Graphic Novel zur Balkanroute: Reem Helous Fluchtgeschichte kommt ins Museum

Ein plötzlicher schöner Duft im Flüchtlings-Schlauchboot, der unerwartet Hoffnung macht; schräge Schlepper, denen junge Frauen die Stirn bieten: zwei Szenen aus der Graphic Novel „Die Balkanroute“, an der die Berlinerin Reem Helou aktuell arbeitet.

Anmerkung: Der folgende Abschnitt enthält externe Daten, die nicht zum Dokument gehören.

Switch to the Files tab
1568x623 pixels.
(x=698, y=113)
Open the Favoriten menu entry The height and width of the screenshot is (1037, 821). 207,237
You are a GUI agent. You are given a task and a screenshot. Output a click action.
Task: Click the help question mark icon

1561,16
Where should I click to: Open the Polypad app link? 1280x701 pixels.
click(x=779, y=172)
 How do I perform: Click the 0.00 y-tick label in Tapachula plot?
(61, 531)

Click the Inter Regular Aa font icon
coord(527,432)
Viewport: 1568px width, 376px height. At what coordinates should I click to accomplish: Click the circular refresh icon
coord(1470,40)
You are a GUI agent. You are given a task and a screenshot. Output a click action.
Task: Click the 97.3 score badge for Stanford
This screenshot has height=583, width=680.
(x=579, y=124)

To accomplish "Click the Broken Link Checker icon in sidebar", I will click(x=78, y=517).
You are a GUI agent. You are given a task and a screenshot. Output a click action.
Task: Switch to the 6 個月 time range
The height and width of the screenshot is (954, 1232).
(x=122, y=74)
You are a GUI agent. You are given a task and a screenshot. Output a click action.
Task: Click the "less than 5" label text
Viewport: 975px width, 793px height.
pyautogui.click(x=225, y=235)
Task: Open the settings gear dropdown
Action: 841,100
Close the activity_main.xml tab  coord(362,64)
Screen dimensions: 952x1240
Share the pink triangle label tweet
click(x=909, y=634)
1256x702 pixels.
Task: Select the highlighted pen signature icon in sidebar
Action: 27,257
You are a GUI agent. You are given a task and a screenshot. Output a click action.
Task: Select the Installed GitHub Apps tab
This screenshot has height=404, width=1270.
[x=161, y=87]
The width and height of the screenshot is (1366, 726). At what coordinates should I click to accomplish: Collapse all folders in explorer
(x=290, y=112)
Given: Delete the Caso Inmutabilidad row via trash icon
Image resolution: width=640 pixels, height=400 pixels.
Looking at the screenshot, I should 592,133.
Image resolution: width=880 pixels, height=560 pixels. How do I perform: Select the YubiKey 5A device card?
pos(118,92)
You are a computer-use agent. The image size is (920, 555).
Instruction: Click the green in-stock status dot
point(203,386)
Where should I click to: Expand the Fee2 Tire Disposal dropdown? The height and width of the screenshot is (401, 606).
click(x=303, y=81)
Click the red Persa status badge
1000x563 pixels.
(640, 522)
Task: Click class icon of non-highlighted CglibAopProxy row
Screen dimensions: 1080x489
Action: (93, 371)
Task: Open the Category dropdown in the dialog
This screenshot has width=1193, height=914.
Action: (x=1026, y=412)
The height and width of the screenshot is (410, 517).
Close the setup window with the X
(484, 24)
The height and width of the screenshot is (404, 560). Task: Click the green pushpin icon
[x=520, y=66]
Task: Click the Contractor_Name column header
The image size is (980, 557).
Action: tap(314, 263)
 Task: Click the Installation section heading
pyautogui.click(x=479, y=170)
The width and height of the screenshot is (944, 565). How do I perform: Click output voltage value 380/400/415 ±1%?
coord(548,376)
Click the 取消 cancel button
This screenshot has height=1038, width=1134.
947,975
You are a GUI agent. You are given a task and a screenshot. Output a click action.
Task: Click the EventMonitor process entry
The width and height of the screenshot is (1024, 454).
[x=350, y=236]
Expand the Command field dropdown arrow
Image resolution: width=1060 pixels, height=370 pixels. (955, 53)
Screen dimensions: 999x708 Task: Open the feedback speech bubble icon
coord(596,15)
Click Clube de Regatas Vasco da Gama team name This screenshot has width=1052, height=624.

Der Tagesspiegel berichtete im Sommer 2025 über das Projekt, in dem die aus Syrien stammende Zeichnerin ihre Flucht 2015 verarbeitet. Durch den Artikel ist das Institut für Museumsforschung der Staatlichen Museen zu Berlin auf die Illustratorin und Bühnenbildnerin mit einem Master of Fine Arts aufmerksam geworden.

Bereichernde Zusammenarbeit

„Die Fluchtgeschichte sowie das Graphic-Novel-Projekt haben mich sehr beeindruckt und dazu veranlasst, Kontakt mit der Künstlerin aufzunehmen“, berichtet Bibliothekarin Ursula Wallmeier. Daraus sei eine enge und sehr bereichernde Zusammenarbeit entstanden: „Im Rahmen eines gemeinsamen Projekts des Instituts für Museumsforschung, des Ethnologischen Museums / Museums für Asiatische Kunst sowie des Exzellenzclusters Temporal Communities der Freien Universität Berlin werden wir in der Ausstellung „ErzählStoff“ die Entstehung dieser Graphic Novel vorstellen.“

Reem Helou aus Syrien sitzt an ihrer Graphic Novel "Die Balkanroute". Die 39-Jährige Illustratorin, Bühnenbildnerin und Master of Fine Arts ist 2015 nach Berlin geflüchtet.
Reem Helou bei der Arbeit an ihrer Graphic Novel „Die Balkanroute“.

© Reem Helou

Sie habe fasziniert, wie Helou mit dem Handy und mit Notizen schon während der Ausnahmezeit in ihrem Leben alles dokumentiert und dank Humor, auch Galgenhumor, vieles verarbeitet habe. Aktuell sucht Helou einen Verlag und ist auf Präsentationstour. Sie sitzt gerade an der Version ihres Buches auf Deutsch.

Reem Helou aus Syrien sitzt an ihrer Graphic Novel "Die Balkanroute". Die 39-Jährige Illustratorin, Bühnenbildnerin und Master of Fine Arts ist 2015 nach Berlin geflüchtet.
Wachposten an den Kontrollstellen auf der Straße in Syrien: Eine Szene aus der Graphic Novel „Die Balkanroute“.

© Reem Helou

Grußworte sprechen Andrew James Johnston (Co-Sprecher des EXC 2020 Temporal Communities), Alexis von Poser sowie Patricia Rahemipour vom Forschungscampus Dahlem. Im Anschluss geben die Kuratorinnen und Kuratoren Einblicke in die Konzeption und Entstehung der Ausstellung.

Flechtmatten machen Literatur zum Erlebnis

Literatur verbinden viele Menschen in unserer Kultur zumeist mit dem gedruckten Buch. „ErzählStoff“ fordere zum Perspektivwechsel heraus, heißt es bei den Staatlichen Museen: Ausgehend von überraschenden Objekten, wie chinesischen Orakelknochen, einem japanischen Paravent oder geflochtenen Matten von der ostafrikanischen Swahili-Küste, werde „Literatur in ihrer Materialität, als gelebte Praxis und ästhetische Erfahrung in den Blick gerückt“.